##### INFORMATION SHOWN #####

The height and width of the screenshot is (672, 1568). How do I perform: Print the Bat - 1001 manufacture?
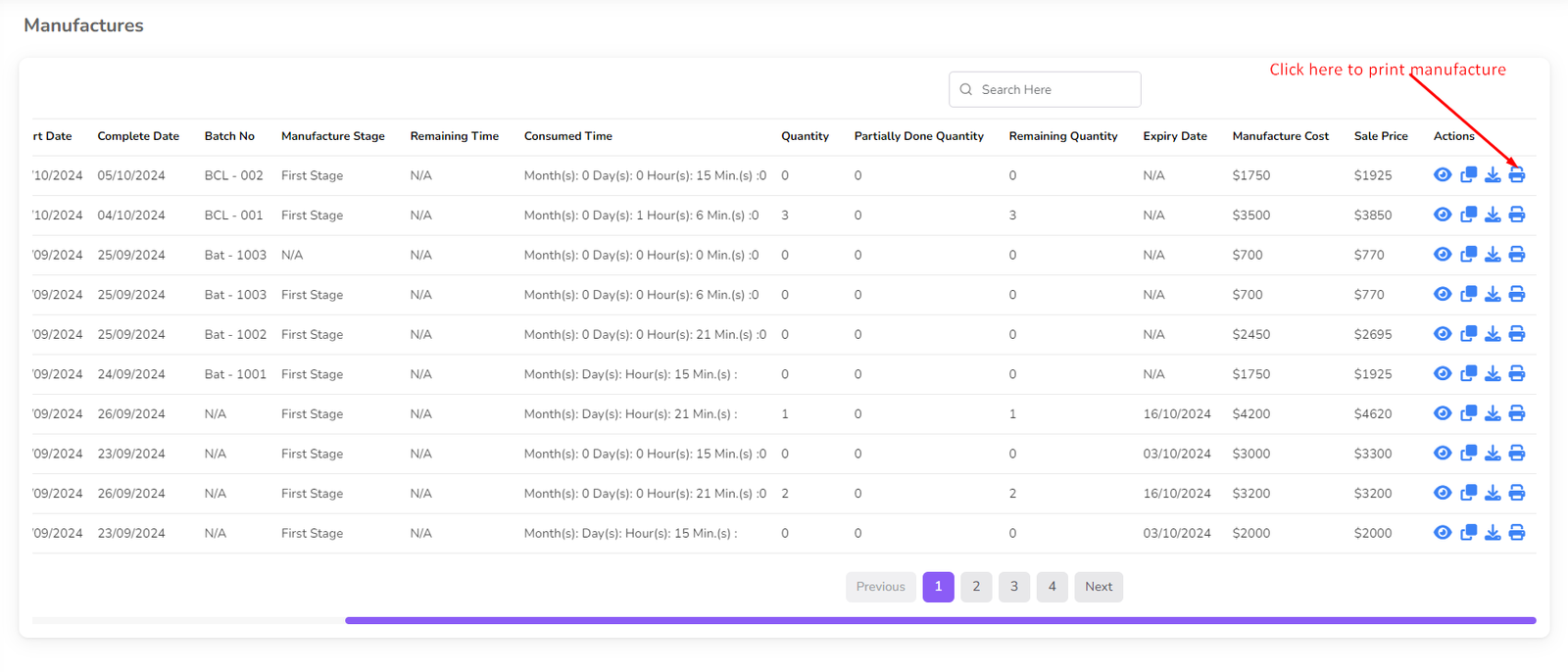(1516, 373)
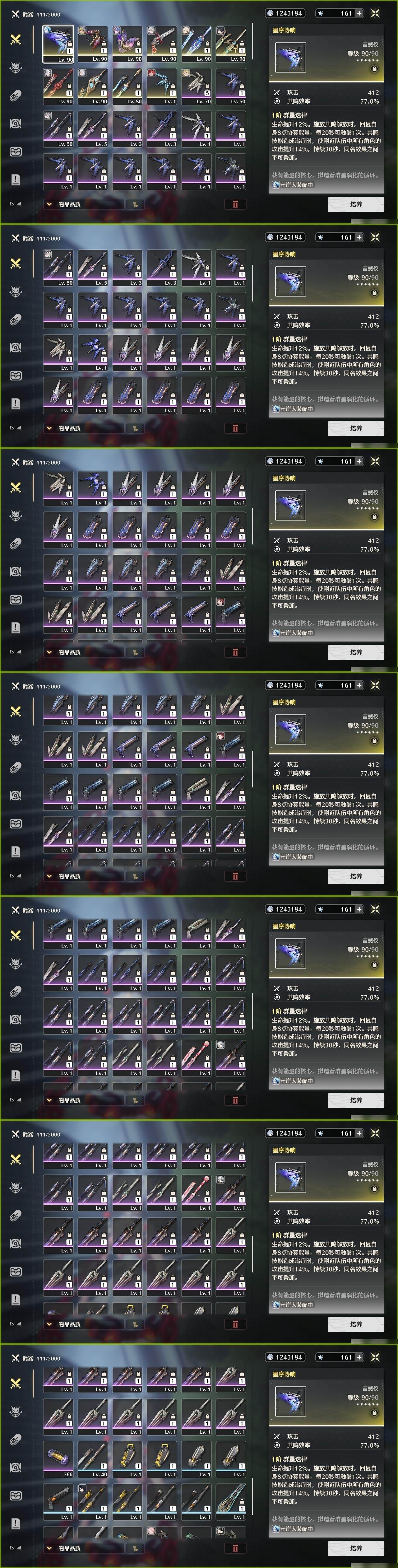The height and width of the screenshot is (1568, 398).
Task: Expand the 物品品质 dropdown in topmost panel
Action: (x=63, y=204)
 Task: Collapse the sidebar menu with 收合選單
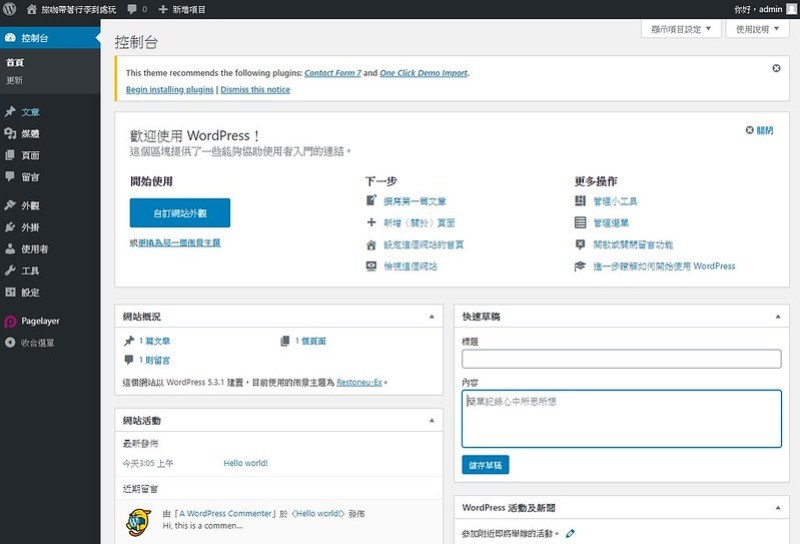click(x=37, y=343)
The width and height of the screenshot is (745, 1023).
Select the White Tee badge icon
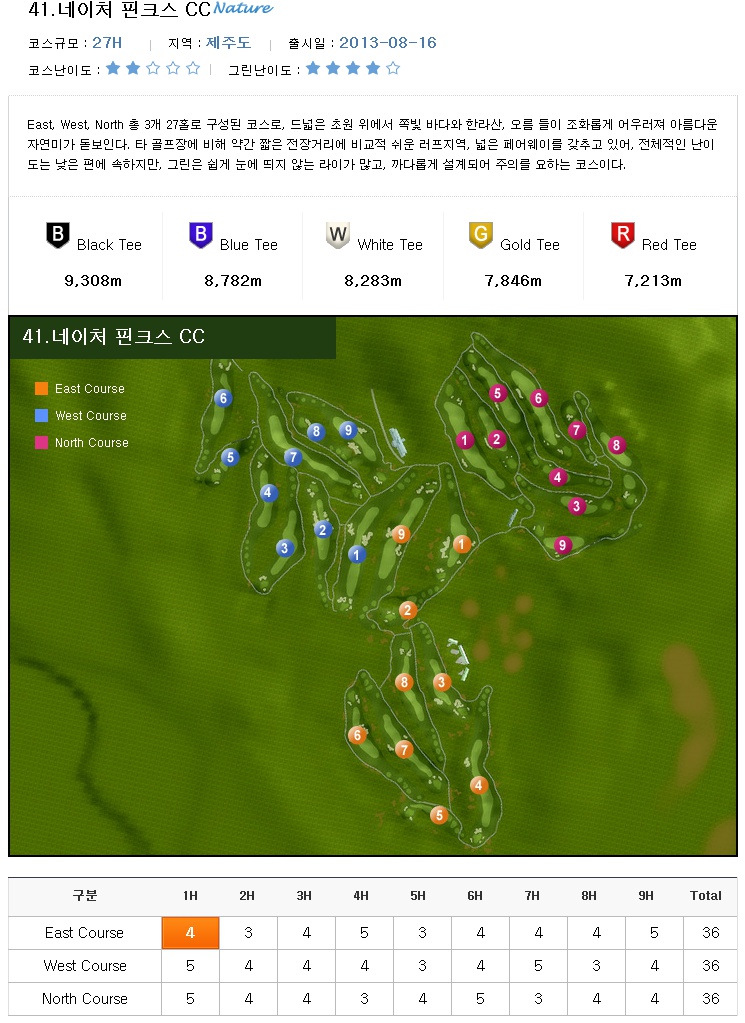pos(338,236)
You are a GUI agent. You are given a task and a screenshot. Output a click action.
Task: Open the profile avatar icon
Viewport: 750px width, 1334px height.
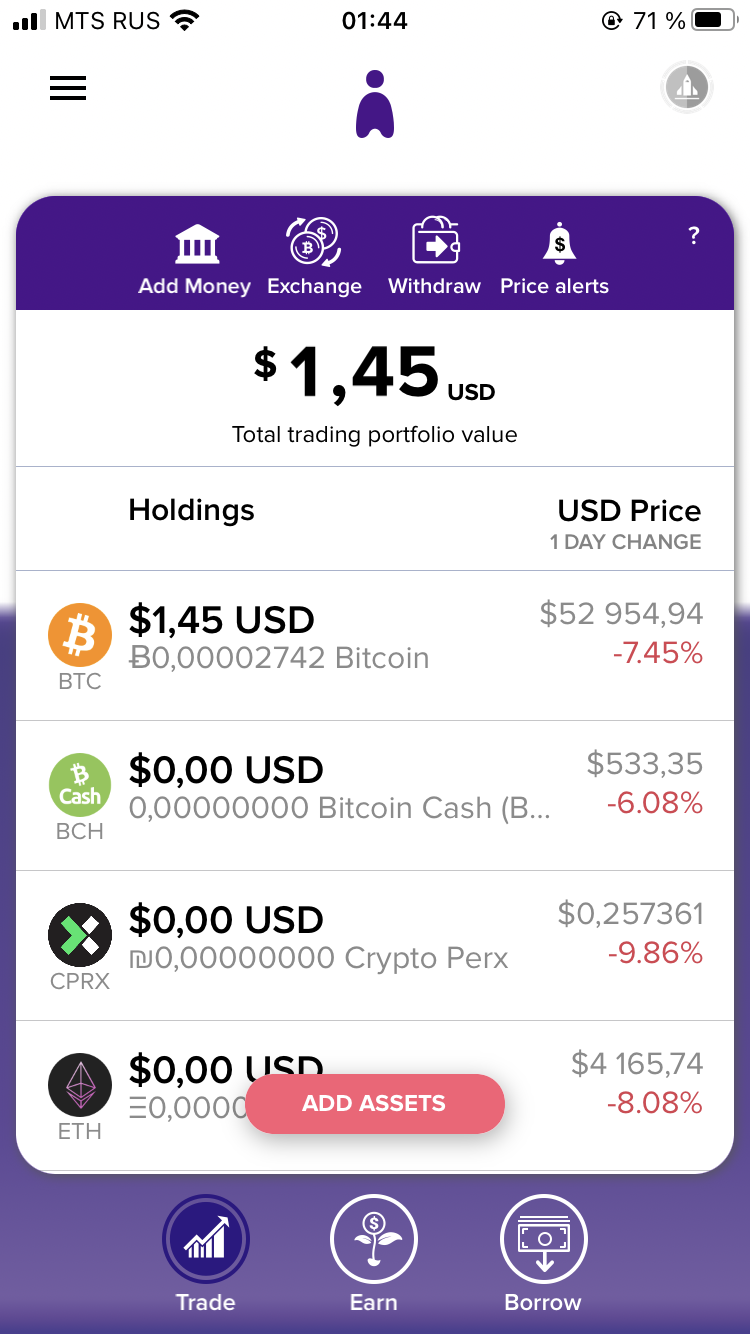(x=686, y=88)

#####

** EXERCISE DESCRIPTION **
The records above are to be restated exactly, without their pictures.

** OUTPUT FOR THIS TASK **
The height and width of the screenshot is (672, 1568). How do I perform: Print the Bat - 1001 manufacture?
(1516, 373)
The height and width of the screenshot is (1568, 398).
Task: Expand the 物品品质 dropdown in topmost panel
Action: (x=63, y=204)
 Task: Collapse the sidebar menu with 收合選單
click(x=37, y=343)
The width and height of the screenshot is (745, 1023).
Select the White Tee badge icon
pos(338,236)
You are a GUI agent. You are given a task and a screenshot. Output a click action.
Task: Open the profile avatar icon
Viewport: 750px width, 1334px height.
(x=686, y=88)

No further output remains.